For my mum and dad...
I never thought I would post while on a visit to India. The nature of this visit (to see my folks & other family, but more the former) has given me a lot of time to reflect.
It has been hard to see my parents, they are older and more frail since I last saw them. I owe being in a better place in life to their support and their sacrifice, for which I am eternally in their debt.
There have been other regrets and disappointments, much too personal to mention here.
In a sense visiting here has been coming back to my roots, but not in a cultural sense. As important as culture is it pales in comparison to some of the more simple things that make us who we are.. our relationships with our loved ones.
I have not strayed far from my folks place this time. I can see in my mom's eyes the desire to have me spend as much time at home as possible. She hinted as much when she voiced her sadness at me not having lunch at home one day or me saying no to them wanting to make me my favorite fish curry.
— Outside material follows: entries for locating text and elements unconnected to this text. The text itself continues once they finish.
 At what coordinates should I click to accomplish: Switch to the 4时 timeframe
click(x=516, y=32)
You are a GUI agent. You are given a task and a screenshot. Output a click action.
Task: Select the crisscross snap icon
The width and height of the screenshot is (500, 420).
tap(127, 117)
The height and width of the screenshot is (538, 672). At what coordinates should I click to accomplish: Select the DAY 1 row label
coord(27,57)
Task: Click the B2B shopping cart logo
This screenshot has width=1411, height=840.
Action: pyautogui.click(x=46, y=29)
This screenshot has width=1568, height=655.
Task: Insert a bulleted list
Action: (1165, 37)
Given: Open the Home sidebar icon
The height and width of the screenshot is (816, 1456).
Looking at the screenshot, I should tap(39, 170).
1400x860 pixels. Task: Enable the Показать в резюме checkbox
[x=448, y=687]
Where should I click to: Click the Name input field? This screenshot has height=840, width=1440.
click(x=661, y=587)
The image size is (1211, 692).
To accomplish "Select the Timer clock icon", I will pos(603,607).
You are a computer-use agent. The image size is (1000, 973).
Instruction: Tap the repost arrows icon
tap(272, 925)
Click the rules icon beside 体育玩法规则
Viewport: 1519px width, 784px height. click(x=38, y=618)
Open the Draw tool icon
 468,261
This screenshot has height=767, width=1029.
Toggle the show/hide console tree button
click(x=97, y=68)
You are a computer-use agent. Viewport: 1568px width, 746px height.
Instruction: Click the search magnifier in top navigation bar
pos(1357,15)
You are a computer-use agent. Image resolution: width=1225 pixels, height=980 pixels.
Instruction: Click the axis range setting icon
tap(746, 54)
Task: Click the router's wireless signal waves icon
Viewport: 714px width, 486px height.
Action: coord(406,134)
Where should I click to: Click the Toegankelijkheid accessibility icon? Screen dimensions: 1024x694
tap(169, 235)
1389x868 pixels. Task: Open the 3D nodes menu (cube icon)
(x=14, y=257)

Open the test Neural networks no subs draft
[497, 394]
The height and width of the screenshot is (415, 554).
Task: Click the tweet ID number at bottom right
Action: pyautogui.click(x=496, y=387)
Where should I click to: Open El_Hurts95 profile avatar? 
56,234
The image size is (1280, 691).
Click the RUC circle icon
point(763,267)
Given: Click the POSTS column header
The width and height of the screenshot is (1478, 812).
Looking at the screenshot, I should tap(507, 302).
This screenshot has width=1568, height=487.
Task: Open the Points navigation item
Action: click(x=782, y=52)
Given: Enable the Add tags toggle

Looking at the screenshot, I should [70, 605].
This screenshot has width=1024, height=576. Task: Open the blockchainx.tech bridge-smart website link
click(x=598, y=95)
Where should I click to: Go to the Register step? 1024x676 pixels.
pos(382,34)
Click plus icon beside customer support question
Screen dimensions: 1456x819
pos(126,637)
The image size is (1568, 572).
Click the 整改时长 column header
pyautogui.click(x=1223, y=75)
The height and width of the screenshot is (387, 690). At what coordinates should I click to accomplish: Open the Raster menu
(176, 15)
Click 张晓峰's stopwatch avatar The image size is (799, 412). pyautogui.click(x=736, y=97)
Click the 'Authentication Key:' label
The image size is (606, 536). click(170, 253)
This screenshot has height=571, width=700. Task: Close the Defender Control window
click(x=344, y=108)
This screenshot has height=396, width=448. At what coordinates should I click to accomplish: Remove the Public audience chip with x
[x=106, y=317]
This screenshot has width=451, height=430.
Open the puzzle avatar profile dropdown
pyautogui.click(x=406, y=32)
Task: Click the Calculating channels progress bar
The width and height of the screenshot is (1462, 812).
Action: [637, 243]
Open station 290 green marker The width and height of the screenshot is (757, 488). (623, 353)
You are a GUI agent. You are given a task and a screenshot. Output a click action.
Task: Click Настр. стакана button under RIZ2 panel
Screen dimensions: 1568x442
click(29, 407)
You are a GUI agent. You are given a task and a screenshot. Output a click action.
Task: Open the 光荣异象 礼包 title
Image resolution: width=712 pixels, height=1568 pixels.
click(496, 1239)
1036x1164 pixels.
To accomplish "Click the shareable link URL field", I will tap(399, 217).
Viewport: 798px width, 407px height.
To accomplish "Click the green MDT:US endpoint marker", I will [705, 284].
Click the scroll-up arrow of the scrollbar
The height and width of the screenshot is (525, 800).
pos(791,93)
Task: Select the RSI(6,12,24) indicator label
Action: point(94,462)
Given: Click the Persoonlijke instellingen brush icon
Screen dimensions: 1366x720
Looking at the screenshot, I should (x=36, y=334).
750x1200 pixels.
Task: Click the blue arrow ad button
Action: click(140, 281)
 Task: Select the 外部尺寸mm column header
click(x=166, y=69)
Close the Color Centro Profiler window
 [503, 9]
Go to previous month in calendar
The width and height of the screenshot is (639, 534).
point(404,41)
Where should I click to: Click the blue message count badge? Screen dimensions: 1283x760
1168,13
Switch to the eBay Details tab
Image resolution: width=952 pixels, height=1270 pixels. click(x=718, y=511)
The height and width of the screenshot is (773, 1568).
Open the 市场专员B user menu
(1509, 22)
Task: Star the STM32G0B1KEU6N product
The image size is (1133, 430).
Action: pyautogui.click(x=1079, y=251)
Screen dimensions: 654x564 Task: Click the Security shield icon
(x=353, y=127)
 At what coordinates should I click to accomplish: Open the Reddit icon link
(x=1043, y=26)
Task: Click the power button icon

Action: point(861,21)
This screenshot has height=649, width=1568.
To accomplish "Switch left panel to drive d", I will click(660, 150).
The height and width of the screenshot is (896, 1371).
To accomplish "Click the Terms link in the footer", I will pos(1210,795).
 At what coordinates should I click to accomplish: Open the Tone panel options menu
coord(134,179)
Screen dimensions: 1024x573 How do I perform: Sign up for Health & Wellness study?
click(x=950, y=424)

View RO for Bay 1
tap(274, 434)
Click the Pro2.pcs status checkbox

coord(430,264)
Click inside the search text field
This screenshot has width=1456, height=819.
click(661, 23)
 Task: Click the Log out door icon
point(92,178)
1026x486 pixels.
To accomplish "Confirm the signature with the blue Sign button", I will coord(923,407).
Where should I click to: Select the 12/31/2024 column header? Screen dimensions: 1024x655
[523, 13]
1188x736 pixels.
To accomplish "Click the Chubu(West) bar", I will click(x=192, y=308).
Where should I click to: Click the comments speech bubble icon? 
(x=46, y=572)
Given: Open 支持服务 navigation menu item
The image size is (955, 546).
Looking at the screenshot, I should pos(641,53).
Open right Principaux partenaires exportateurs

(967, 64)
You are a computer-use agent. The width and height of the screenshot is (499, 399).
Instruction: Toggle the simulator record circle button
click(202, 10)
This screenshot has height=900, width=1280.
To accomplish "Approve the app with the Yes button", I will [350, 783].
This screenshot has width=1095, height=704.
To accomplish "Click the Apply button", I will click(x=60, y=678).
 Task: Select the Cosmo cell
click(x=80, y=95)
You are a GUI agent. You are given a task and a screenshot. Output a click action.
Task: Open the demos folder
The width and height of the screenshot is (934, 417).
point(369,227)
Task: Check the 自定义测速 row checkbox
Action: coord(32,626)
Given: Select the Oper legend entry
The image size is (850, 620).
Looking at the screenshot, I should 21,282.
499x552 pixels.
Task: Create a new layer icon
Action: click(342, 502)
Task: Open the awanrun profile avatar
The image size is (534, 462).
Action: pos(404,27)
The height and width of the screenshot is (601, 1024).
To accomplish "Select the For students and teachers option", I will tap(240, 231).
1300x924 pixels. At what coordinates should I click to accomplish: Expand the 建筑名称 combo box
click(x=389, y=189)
I have had my disagreements with my folks before , but not anymore. It must be hard for them to be on their own with their only son so far away. I am just being around them now. Dealing with a gamut of emotions.
Exploring the city of my birth will have to wait, as will experiencing the wonderful diversity of the cuisine here.
This absent son does not want to stray far this time around. Although mum can barely stand and I can no longer sample her cooking as she is too weak to cook she will in her own inimitable style instruct the woman who comes and cooks for them to ensure that the fish curry is just right.
I have had my issues with my dad, but I have made my peace with him a long time ago. He looks after mum and the house now. I can see why he told me a few weeks back that he does not have as much strength and energy as he used to.
They are not perfect, but they are remarkable people in their own right. They have each taught me some wonderful things about love, sacrifice, hard work and about being altruistic and having a big heart.
When I leave I will do so with a heavy heart, and the hope that I can come visit them again soon.
The photograph you see is taken from where they often sit by the window of their home. It is also where I see them first when they wait for me as I arrive from the airport. It also is where I will turn and look back when I leave and there will be a tear in my eye.
Thank you Aai and Baba for being you and for everything that is right in my life.